◆ What you should do ◆
Arrange the entries between the lines holding "The height and width of the screenshot is (921, 1760)." and "Looking at the screenshot, I should tap(402, 31).", inclusive, as a two-column CSV with the header row instruction,response. Give one row per entry, with the entry's text and its answer each in a single quoted field and line breaks replaced by spaces.

◆ Listed entries ◆
..............................

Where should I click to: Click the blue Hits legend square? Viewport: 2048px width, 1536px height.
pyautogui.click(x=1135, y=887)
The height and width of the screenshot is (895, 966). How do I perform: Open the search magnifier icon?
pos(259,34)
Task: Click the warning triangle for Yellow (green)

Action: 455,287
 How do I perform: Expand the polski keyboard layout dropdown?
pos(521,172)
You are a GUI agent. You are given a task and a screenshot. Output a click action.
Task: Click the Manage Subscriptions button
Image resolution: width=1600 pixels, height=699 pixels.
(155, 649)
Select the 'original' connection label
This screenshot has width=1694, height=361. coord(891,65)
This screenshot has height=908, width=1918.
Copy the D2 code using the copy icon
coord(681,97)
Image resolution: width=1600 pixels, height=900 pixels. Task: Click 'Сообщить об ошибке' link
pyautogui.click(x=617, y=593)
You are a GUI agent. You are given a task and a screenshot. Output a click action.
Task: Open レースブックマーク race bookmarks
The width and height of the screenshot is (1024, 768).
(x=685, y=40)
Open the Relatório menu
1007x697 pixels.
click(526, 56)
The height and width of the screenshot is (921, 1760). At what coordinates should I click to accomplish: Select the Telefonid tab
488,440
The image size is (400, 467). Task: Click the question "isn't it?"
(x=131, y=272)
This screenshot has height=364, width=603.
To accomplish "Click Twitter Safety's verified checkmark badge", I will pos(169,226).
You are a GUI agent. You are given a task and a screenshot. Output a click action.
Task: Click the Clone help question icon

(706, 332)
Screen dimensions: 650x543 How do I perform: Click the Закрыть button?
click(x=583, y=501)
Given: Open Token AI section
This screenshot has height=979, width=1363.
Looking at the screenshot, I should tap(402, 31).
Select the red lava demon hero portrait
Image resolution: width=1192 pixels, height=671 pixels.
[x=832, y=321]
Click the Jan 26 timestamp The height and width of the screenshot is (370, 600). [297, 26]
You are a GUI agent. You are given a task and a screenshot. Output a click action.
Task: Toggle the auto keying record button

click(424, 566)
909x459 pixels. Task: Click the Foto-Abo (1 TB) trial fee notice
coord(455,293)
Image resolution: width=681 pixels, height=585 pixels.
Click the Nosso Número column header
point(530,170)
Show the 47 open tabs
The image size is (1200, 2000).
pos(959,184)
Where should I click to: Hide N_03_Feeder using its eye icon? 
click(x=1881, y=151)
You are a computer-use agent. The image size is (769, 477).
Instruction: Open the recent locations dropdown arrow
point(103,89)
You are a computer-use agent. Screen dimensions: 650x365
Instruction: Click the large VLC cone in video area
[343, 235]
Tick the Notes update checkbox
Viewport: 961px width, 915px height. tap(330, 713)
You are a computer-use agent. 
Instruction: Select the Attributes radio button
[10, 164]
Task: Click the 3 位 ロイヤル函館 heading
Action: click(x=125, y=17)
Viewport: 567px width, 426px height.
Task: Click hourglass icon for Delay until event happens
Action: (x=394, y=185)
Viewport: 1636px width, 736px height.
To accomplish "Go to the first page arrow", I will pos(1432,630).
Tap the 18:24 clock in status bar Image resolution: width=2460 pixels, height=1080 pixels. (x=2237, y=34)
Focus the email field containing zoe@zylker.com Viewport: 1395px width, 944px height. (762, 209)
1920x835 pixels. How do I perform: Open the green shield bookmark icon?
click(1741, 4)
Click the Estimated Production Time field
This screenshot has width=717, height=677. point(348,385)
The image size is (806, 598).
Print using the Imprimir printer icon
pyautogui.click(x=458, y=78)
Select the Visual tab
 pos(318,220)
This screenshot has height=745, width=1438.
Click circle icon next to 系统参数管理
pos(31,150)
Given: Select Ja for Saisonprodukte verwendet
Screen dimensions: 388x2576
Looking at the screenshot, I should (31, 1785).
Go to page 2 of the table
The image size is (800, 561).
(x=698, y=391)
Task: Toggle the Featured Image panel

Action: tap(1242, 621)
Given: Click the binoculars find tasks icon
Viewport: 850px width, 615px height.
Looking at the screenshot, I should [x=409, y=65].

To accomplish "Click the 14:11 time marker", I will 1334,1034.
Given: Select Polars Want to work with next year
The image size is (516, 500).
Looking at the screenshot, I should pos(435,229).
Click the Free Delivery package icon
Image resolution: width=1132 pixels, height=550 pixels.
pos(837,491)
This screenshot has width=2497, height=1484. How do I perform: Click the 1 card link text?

..............................

◆ Full solution ◆
instruction,response
"The height and width of the screenshot is (921, 1760). At what coordinates should I click to accomplish: Select the Telefonid tab","488,440"
"The image size is (400, 467). Task: Click the question ""isn't it?""","(x=131, y=272)"
"This screenshot has height=364, width=603. To accomplish ""Click Twitter Safety's verified checkmark badge"",","I will pos(169,226)."
"You are a GUI agent. You are given a task and a screenshot. Output a click action. Task: Click the Clone help question icon","(706, 332)"
"Screen dimensions: 650x543 How do I perform: Click the Закрыть button?","click(x=583, y=501)"
"Given: Open Token AI section This screenshot has height=979, width=1363.","Looking at the screenshot, I should tap(402, 31)."